A second, and in my opinion also quite important point:
The creation of abstract duplicates provides a means for the established community to provide a best-effort contribution with great, insightful answers. As such, it will be a valuable addition to the site from the perspective of creating a mathematical knowledge repository.
We spend a lot of time every day answering the same questions. I for one recognise the fatigue kicking in at times, meaning I don't take the time to properly elaborate on the underlying motifs. Abstract duplicates are a way to circumvent this.
There are also some issues with abstract duplicates that need to be addressed.
Abstract duplicates (ADs) have the risk of function creep: they will be used to close questions that are not quite addressed by the AD. We can see this type of situation in action on a daily basis with regards to the custom off-topic reason. It seems to be used a lot as a catch-all to close any question that somehow does not fit the site's (or, the user's) standards.
And indeed, even new questions that are supposed to be covered by the AD may not find their situation explained in appropriate detail. It is not realistic to expect a new AD to be optimal in the first run. We need to find a mechanism to facilitate improvement of the AD as time and insight progress.
An abstract duplicate (AD) has to find a way to deal with two particular types of dupe-closures:
- Questions which are not supposed to be covered by the AD;
- Questions for which the AD is not adequately equipped yet.
I think it depends on the actual AD at hand whether or not these will be big obstacles. An approach has to be agreed on for every AD, I would say, although it might be possible to come to a base agreement for ADs in general here on meta (but perhaps that would be a new thread).
Some users have indicated that they find the StackExchange model inadequate for generating new input on old material. This is a serious concern; particularly if one imagines revolutions in the approach of a subject (as e.g. algebraic geometry has gone through with the advent of category theory as a discipline of its own).
To address these concerns, I would say:
Questions of the type "How can the methods lined out in the AD be applied to this example?" can be very much on-topic. This provides a means for new users/experts to chip in. It may very well lead to adapting the AD if necessary (here lies an obvious connection with the previous point).
Conclusion
You may ask now: "All good and well, LF, but how to go from these generic deliberations to the case at hand?" A sensible question indeed, so I will address it now.
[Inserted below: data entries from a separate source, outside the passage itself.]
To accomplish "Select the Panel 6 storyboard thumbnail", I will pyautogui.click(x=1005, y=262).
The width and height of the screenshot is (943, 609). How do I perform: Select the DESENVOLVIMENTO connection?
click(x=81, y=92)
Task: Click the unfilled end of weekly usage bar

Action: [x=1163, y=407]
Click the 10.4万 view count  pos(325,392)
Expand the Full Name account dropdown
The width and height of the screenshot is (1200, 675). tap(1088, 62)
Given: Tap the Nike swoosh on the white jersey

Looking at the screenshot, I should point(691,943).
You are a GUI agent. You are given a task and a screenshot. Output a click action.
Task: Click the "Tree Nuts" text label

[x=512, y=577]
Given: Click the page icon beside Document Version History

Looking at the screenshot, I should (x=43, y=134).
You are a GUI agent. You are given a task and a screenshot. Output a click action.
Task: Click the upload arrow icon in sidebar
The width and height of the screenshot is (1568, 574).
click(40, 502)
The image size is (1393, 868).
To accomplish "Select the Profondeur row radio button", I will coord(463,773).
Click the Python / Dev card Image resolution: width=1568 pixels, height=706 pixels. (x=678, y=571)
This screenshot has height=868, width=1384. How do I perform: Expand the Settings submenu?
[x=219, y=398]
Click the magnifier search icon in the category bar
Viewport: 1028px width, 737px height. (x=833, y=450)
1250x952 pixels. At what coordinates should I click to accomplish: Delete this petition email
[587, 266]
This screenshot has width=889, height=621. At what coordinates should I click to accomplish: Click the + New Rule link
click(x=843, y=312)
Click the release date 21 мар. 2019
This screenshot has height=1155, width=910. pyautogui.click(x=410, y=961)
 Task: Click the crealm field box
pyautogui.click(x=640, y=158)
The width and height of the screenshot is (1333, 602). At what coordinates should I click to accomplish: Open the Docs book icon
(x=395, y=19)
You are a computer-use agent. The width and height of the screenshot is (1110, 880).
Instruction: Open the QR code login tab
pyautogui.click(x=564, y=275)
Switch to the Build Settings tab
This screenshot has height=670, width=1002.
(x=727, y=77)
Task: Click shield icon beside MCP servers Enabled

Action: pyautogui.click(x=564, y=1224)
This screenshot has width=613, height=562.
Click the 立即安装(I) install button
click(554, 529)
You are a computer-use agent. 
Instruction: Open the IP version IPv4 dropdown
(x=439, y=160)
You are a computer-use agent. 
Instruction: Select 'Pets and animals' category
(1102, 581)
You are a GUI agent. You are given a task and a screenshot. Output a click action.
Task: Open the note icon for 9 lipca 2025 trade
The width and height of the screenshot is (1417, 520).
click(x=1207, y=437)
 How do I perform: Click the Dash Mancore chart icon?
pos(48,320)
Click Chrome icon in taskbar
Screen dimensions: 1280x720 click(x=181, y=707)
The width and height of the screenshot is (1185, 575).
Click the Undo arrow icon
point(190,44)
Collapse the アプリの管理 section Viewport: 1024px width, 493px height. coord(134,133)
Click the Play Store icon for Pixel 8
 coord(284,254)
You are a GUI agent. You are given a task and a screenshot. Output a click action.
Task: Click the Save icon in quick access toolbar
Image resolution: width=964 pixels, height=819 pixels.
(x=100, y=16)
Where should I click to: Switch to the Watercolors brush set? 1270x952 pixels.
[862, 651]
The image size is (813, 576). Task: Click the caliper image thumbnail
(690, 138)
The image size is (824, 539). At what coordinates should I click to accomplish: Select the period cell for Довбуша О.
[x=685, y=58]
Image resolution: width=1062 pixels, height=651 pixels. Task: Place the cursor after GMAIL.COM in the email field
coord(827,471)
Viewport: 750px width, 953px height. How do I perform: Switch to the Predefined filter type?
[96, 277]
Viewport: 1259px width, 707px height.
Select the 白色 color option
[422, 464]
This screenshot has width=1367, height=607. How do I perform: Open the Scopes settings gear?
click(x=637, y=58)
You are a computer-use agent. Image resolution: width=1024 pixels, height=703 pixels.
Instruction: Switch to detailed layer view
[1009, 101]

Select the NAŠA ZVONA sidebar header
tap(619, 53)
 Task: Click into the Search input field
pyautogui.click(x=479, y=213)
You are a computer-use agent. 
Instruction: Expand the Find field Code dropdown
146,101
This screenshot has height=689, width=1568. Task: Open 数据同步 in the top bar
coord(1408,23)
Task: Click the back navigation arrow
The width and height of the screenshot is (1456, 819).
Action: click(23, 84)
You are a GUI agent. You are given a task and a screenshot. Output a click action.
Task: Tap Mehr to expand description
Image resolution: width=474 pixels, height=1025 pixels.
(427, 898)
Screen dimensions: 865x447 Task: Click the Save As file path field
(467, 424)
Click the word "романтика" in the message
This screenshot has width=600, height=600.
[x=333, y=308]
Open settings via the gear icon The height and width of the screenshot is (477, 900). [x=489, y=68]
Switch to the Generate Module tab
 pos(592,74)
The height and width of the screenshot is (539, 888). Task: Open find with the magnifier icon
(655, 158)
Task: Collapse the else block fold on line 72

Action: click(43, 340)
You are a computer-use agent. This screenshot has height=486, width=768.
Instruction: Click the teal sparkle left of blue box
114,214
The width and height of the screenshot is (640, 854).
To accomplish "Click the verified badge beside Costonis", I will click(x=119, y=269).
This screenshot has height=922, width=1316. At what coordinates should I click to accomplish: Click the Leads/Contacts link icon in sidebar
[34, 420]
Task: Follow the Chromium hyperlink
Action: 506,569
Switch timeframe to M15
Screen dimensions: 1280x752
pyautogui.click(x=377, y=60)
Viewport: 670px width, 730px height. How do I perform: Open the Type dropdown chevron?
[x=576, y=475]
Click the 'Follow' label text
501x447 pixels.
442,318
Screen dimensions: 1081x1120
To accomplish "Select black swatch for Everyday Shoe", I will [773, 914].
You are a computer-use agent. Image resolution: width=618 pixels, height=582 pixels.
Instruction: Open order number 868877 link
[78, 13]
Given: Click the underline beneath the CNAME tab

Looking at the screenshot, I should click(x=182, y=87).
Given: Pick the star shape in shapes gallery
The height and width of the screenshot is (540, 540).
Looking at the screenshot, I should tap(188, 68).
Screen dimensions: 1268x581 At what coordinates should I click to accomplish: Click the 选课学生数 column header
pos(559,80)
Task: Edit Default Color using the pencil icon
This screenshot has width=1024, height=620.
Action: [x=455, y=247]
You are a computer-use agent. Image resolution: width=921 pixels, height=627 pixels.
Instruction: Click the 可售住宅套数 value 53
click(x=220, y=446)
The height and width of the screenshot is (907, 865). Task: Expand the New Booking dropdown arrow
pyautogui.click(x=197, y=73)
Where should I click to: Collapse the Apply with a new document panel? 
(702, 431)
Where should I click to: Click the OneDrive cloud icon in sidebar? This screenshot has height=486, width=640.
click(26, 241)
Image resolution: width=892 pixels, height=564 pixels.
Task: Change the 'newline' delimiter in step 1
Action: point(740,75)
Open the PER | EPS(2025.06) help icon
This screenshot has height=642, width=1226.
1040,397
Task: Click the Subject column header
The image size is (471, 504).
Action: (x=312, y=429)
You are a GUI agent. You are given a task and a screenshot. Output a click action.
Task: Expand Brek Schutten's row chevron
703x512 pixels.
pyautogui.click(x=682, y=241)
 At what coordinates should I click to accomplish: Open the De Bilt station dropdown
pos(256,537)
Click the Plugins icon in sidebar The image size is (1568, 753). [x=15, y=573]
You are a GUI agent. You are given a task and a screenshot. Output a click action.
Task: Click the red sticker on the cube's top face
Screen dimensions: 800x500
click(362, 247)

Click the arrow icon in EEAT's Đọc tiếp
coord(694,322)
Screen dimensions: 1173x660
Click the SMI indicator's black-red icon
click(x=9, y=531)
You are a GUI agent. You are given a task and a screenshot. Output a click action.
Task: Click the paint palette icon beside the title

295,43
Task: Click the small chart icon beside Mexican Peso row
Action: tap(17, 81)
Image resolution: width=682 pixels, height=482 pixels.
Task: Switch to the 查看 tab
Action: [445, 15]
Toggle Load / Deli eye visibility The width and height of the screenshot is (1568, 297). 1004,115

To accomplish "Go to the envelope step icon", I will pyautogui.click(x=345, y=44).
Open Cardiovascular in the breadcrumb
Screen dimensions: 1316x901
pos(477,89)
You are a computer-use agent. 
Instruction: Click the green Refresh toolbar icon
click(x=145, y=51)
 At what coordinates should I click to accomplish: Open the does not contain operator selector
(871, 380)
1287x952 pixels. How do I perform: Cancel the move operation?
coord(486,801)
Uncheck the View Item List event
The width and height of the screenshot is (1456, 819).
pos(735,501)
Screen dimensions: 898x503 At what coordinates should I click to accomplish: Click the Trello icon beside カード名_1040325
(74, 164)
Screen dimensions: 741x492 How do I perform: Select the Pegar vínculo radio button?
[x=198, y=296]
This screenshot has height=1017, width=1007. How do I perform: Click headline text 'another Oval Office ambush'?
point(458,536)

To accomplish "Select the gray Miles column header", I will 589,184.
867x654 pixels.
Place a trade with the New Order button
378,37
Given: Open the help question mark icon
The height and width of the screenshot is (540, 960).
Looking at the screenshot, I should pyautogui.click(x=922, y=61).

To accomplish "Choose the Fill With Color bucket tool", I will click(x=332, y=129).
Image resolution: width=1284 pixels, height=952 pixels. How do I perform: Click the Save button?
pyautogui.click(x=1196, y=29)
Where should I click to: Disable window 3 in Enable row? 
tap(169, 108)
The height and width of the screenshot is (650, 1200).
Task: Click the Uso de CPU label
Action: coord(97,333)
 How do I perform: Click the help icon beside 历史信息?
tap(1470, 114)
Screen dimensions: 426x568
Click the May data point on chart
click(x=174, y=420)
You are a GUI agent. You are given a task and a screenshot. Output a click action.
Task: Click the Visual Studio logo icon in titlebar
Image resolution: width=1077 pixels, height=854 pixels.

Thanks for bearing with me so far.
For the countability AD, I envisage the following:
- The question itself could ask something like "What are common fallacies in (dis)proving a set is countable, and how can they be fixed?"
- Each answer ought to go through a specific argument, explain where it goes wrong, and if applicable, present a corrected argument that actually proves uncountability.
- Each answer also ought to point to specific instances of this argument. This can be done either by a simple list (like "$\Bbb R$ with this-and-this purported bijection") or by linking to duplicates that employ the technique.
I think that in particular the third point is important. It shows how the argument is actually encountered in practice, establishing important ties from the necessarily abstract context of an AD to the specific context of a real-life example. This can also work really well with the "explain the AD" type of question I mentioned above — after such questions have been adequately answered, they can be closed and added as further examples to enhance both the visibility and the quality of the AD.
Well, that ended up a bit longer than I anticipated, but I hope it is a valuable basis for discussion. As always, comments and additions are welcome.